Back in mid-July news broke that Samsung would regain some of Apple's business for the A9 2015 chip based on 14 nano technology. The report even claimed that there was a signed agreement securing the deal. Two months later and DigiTimes is now reporting that Samsung is "eager" to snatch 14nm A9 orders from Apple. So apparently, Samsung has no such signed agreement which is going to mark a painful loss. Updated 9.16.13 6PM PST
The DigiTimes report went as far as claiming that Apple has informed Samsung it won't be placing order with them for the 20nm A8 chip.
Apple remains Samsung's biggest foundry customer. Therefore, losing the opportunity of supplying A8 chips to Apple may result in some idle capacity in 2014. According to the Wall Street Journal, "Apple's component orders from Samsung were set to hit around $10 billion last year, says Mark Newman, an analyst at Sanford Bernstein in Hong Kong."

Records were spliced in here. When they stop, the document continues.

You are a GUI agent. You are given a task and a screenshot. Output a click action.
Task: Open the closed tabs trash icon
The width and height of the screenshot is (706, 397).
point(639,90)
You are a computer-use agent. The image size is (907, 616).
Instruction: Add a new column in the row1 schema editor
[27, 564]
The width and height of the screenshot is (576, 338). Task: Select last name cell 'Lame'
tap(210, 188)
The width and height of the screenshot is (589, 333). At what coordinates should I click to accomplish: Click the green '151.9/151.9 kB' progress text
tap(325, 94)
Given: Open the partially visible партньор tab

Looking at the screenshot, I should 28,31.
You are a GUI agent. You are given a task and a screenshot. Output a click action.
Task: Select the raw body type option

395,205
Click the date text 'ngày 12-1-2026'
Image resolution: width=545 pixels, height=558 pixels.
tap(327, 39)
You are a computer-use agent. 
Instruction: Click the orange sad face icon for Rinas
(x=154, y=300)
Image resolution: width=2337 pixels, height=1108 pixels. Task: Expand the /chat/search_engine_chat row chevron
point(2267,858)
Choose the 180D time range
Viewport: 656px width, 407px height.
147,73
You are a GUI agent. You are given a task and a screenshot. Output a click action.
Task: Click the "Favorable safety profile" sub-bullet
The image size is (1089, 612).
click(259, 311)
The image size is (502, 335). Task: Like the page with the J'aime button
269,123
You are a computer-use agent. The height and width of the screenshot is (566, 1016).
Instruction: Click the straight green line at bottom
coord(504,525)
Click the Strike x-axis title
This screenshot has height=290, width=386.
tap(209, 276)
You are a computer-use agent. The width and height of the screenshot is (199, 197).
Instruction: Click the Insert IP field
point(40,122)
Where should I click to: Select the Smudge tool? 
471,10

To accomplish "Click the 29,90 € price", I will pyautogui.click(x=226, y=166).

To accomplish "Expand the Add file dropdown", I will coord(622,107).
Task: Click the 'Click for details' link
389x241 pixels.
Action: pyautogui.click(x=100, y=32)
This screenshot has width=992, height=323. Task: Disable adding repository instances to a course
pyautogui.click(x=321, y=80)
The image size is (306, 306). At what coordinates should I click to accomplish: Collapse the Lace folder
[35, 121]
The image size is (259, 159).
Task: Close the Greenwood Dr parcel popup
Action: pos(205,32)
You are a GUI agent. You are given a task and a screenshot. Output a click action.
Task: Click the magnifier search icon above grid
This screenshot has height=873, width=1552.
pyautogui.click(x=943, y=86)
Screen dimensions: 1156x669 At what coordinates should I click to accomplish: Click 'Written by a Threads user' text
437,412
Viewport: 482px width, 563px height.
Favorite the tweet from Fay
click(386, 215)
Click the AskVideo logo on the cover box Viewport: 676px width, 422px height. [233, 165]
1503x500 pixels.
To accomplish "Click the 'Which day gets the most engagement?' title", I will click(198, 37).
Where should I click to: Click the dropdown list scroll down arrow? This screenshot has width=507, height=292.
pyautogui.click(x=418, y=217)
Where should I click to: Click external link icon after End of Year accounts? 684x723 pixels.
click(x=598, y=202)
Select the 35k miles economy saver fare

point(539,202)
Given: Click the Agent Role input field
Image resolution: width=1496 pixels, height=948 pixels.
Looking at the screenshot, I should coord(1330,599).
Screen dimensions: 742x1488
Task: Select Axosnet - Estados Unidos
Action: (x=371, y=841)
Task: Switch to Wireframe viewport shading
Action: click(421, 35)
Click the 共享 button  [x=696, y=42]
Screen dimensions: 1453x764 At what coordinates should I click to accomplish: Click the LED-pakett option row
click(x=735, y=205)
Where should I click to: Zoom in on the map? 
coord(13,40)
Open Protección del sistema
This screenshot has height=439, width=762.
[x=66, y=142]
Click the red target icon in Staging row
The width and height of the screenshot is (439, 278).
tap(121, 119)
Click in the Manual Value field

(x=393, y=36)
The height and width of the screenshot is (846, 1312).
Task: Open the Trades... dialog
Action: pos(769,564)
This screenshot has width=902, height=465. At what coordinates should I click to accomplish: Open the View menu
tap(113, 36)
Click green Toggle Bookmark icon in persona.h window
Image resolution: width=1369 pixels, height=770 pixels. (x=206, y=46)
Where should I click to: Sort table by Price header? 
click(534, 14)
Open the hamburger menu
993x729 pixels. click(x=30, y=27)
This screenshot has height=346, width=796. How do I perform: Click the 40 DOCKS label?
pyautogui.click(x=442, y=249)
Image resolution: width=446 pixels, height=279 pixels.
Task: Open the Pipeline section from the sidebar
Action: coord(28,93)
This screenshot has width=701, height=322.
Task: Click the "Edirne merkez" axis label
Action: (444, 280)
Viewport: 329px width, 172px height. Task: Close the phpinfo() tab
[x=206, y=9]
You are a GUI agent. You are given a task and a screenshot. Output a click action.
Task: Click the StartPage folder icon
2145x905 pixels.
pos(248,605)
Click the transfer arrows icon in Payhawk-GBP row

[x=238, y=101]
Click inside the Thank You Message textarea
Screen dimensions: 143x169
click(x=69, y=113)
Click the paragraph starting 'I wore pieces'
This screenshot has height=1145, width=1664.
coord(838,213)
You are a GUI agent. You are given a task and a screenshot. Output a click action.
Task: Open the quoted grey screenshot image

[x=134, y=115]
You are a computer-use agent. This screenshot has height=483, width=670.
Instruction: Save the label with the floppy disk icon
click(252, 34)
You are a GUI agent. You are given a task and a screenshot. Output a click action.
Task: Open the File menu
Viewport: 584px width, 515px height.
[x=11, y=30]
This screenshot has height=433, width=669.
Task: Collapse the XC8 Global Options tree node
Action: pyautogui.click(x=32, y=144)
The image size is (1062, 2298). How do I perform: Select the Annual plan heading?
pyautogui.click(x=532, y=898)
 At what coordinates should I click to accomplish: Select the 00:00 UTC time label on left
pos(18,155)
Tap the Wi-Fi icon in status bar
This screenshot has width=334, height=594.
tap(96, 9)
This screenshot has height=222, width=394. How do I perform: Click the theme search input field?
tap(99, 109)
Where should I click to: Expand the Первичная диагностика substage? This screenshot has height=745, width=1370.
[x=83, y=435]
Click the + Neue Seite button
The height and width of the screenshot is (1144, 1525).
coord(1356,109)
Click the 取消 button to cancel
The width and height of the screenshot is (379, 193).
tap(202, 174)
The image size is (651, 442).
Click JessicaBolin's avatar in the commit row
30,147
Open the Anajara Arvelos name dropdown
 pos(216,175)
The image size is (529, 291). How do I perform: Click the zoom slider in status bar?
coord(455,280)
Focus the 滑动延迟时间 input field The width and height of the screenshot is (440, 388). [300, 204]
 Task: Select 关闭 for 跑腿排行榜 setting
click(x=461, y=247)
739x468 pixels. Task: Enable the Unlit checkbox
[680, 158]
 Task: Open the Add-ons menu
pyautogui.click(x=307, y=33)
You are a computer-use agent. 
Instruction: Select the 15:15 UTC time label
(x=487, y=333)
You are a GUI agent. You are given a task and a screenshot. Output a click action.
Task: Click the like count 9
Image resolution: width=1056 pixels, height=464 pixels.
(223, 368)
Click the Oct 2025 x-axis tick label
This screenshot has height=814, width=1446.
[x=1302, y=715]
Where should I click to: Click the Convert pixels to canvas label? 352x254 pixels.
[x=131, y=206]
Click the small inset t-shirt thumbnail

While it's been rumored that Apple has been financing the construction of a multibillion dollar chip foundry with TSMC, a report a year ago made it clear that TSMC rejected such an offer. Though if Apple wanted to accelerate their switch to TSMC so as to inflict the maximum pain on Samsung, then anything is possible.
Apple's plans to accelerate their switch to TSMC may be linked to their "significant" investment in United Microelectronics Corporation, which hold several key patents and future capacity to produce future Apple SoCs. Today, TSMC hold the capacity that Apple needs but lacks the flexibility it wants. Now Apple has the ability to secure needed capacity to power next generation iPhones, iPads and likely wearables in the coming years.
At the end of the day, there have been countless rumors of Samsung regaining Apple's chip business. Yet the latest one from DigiTimes this week which indicated that Apple officially informed Samsung that they're not retaining their chip business in 2014 rings true.
(Updated information) This latest news comes on the back of news that broke in Europe last week that the European Union regulators have told Samsung Electronics to offer more concessions to settle EU charges that its use of patent lawsuits against rival Apple breached antitrust rules after a first offer fell short. If Samsung fails to allay the European Commission's concerns, it could face a fine of as much as $18.3 billion or 10 percent of its 2012 revenues.
The part that I like most is that it's going to be painful for Samsung who is a copycat thorn in Apple's side. For many in the Apple community, the infliction of such pain on Samsung can't come quick enough.